AMERICAN SHIPPER: That doesn’t sound like something shippers would want. The next scenario involves U.S. exports. There has been a lot of criticism of carriers sending containers back to Asia empty and leaving U.S. exporters short of boxes. Exporters say they’ve lost business as a result. Of course, U.S. importers would also say they’ve lost business because of the box shortage. What would happen if carriers were mandated to ship U.S. exports?
“For the last 20 years, there has been a big trade imbalance and a lot more imports to the U.S. than exports. Since carriers have to return the containers anyway, they were willing to provide a low price to exporters. Exporters built their business models around the fact that freight was not free, but somewhere close to that, and that is what has worked fine for decades.
“It depends on what index you trust, but I ran a few numbers and if a carrier has a slot that goes round-trip [on the trans-Pacific], only about 5-7% of revenue is paid by U.S. exporters, so there is a clear incentive to not tie up equipment for the exporter when the carrier can make much more money on the import side.
“If I, as a carrier, were now told that I have to provide the exporter with freight, I’d say: ‘That’s fine. That will just be reflected in the freight rate.’ And you would see export freight rates skyrocket.
“If, as a carrier, I am now forced to absolutely make sure I can take the cargo for the exporter, then export pricing would have to be much closer to what the importer is paying. The exporters would need to pay their fair share, which goes back to this whole discussion of fairness. The importers would be happy because their price would go down a bit, and the exporters would be out of business because there’s no way they could export products profitably that way.”
AMERICAN SHIPPER: Jacking up rates so high that American businesses can’t export via container inevitably leads to the idea of price controls and government caps on freight pricing. This is the most hypothetical and most unlikely of the scenarios, but what if the U.S. government capped freight rates of foreign carriers serving the country’s imports and exports?

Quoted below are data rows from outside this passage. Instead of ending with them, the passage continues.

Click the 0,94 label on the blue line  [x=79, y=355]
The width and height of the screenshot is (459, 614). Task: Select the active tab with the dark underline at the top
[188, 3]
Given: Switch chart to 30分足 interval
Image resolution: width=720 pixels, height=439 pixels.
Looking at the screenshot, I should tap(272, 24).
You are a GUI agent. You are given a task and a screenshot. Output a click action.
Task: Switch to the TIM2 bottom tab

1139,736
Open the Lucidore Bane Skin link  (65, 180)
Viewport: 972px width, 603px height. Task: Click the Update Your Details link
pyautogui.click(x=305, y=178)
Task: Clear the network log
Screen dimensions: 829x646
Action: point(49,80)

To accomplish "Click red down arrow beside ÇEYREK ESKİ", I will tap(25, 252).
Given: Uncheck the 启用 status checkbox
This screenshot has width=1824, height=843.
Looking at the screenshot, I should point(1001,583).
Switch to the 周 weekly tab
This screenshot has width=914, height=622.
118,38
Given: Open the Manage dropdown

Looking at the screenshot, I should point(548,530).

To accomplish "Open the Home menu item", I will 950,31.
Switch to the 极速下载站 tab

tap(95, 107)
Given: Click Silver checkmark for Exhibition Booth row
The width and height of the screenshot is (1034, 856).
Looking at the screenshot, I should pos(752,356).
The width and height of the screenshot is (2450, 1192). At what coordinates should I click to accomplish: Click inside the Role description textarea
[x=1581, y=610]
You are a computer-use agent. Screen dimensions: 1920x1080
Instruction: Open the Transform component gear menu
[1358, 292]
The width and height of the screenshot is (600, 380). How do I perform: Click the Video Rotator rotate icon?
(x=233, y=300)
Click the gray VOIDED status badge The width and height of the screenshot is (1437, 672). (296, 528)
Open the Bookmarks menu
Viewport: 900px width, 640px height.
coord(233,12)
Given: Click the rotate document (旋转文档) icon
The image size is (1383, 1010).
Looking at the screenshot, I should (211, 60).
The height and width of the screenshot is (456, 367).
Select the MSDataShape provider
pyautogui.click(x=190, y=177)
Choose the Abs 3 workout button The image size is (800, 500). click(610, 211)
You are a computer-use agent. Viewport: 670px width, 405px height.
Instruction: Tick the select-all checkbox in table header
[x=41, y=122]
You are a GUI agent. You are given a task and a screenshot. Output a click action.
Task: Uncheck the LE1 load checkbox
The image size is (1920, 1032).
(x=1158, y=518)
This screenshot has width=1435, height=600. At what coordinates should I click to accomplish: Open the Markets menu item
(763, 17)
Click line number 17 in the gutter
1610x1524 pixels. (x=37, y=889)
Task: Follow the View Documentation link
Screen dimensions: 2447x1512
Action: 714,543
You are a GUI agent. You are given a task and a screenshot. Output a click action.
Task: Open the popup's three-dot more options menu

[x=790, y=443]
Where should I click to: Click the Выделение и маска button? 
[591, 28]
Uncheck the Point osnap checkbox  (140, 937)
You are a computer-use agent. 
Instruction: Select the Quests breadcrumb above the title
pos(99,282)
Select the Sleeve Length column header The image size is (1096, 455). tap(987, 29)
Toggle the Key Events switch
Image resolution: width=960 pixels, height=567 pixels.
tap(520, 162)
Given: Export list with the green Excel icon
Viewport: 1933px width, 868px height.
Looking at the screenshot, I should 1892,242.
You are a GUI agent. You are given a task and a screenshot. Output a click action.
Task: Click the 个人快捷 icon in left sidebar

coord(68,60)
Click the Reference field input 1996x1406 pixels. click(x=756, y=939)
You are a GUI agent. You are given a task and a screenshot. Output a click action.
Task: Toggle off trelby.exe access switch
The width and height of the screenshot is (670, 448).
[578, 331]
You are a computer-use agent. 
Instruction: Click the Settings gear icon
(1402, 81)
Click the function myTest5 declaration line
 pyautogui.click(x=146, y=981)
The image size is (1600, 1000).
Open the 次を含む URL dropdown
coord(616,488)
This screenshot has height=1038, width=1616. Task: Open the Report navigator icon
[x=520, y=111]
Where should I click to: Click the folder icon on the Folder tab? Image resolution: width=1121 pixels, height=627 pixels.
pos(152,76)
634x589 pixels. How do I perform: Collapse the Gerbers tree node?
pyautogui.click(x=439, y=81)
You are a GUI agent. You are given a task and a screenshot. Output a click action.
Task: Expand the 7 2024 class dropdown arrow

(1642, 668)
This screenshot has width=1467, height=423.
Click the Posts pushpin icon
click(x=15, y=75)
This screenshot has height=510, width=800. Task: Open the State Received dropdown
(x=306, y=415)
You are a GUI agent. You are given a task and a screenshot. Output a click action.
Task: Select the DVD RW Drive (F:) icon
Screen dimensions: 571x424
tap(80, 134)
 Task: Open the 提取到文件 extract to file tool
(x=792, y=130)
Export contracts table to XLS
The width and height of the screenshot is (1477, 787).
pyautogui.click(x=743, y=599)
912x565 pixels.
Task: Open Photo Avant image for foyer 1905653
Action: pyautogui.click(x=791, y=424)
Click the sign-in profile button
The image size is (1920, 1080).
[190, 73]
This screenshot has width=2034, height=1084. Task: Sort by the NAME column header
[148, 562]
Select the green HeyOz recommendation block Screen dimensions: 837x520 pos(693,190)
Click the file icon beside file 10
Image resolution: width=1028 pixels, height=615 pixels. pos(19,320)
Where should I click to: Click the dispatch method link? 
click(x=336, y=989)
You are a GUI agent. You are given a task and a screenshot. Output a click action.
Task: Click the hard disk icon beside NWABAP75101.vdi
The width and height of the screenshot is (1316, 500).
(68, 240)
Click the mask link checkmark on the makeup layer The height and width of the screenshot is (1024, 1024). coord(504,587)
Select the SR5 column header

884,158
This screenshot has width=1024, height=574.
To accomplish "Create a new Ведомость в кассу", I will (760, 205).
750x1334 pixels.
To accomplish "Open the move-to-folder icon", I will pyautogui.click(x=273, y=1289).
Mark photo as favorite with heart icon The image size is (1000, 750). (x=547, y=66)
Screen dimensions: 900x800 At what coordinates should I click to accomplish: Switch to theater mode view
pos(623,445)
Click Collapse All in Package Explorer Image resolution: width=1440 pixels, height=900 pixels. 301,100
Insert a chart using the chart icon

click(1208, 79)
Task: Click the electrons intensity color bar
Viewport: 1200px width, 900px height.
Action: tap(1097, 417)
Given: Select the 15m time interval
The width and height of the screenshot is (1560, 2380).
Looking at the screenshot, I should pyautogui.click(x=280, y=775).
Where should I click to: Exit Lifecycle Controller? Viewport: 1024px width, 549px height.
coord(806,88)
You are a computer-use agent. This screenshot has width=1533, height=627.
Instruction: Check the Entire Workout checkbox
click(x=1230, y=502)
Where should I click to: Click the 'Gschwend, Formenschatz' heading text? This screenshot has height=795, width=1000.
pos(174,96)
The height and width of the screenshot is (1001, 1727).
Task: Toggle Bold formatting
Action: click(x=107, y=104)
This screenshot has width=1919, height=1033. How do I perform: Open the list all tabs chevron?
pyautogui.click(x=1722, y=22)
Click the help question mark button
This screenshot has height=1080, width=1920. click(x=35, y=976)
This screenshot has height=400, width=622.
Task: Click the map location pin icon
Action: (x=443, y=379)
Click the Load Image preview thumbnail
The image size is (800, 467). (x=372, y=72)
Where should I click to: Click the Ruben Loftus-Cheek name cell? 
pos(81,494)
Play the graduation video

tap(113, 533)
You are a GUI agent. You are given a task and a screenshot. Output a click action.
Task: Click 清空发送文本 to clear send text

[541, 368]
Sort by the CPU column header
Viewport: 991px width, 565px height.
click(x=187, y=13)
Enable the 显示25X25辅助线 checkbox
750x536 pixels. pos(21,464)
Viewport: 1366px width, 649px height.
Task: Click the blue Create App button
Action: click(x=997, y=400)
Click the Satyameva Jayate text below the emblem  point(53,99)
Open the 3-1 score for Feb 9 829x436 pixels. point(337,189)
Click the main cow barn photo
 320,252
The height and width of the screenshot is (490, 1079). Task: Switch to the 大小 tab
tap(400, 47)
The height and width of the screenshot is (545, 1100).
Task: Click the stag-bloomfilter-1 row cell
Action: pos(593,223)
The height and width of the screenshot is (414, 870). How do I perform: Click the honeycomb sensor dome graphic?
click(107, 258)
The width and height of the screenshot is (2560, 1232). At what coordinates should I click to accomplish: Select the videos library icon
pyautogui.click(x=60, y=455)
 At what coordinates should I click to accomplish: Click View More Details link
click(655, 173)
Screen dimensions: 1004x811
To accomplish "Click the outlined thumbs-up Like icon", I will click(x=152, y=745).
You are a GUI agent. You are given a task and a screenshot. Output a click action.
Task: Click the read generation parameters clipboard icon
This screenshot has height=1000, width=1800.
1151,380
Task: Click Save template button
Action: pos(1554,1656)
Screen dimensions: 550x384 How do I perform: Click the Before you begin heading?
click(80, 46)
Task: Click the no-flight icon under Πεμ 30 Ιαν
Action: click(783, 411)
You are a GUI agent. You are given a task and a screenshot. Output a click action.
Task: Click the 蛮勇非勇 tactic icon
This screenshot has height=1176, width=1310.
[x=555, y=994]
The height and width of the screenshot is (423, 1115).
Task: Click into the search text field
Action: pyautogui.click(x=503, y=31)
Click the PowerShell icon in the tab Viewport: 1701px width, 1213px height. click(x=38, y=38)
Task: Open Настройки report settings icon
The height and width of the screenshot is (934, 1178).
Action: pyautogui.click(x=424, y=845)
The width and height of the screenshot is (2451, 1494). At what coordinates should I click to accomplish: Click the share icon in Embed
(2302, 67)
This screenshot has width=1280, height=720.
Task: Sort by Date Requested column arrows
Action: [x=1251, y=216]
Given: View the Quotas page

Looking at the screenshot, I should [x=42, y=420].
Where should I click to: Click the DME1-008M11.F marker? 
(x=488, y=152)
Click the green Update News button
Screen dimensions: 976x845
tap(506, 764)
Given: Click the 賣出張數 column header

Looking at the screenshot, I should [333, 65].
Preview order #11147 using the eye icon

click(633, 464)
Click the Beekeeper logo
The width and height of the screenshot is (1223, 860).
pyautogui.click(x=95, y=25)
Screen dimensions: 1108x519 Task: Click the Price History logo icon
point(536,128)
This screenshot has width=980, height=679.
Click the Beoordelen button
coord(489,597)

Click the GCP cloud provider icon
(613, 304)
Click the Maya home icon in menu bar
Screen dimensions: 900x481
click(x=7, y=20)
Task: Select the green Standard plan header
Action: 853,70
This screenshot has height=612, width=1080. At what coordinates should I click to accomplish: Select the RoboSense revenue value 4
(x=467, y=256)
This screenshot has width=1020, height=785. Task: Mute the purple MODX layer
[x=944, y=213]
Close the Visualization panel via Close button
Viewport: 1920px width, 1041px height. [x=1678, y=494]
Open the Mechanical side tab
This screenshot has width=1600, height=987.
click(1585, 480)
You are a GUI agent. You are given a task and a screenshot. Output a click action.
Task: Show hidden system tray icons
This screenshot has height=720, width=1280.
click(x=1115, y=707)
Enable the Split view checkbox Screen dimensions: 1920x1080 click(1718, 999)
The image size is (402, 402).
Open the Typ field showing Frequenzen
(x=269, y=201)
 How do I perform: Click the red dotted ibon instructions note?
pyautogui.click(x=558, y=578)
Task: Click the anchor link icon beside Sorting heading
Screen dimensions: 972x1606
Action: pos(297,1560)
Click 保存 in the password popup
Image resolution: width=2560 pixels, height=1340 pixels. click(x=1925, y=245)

“If you went down that path, you would find it extremely ineffective. Let’s say for the sake of argument — and I know this is completely unrealistic — that the U.S. government won’t allow you to charge more than $5,000 [per FEU] from China to the U.S.
“As a carrier, I would say: ‘OK, that means I’m not going to sell any freight to the U.S. importer. I’m only to give quotes to exporters over in China, because there’s no cap in China and the U.S. cannot legislate what China does.’ It’s as simple as that.”
AMERICAN SHIPPER: And carriers could use the same strategy to avert a cap on U.S. export rates, by only selling freight to importers outside the U.S. So overall, what you’re saying is that these proposals for the the U.S. to rein in foreign ocean carriers would have unintended consequences.
“What I’m saying is be careful what you wish for. Because you might get what you want — but it will have very nasty side effects.”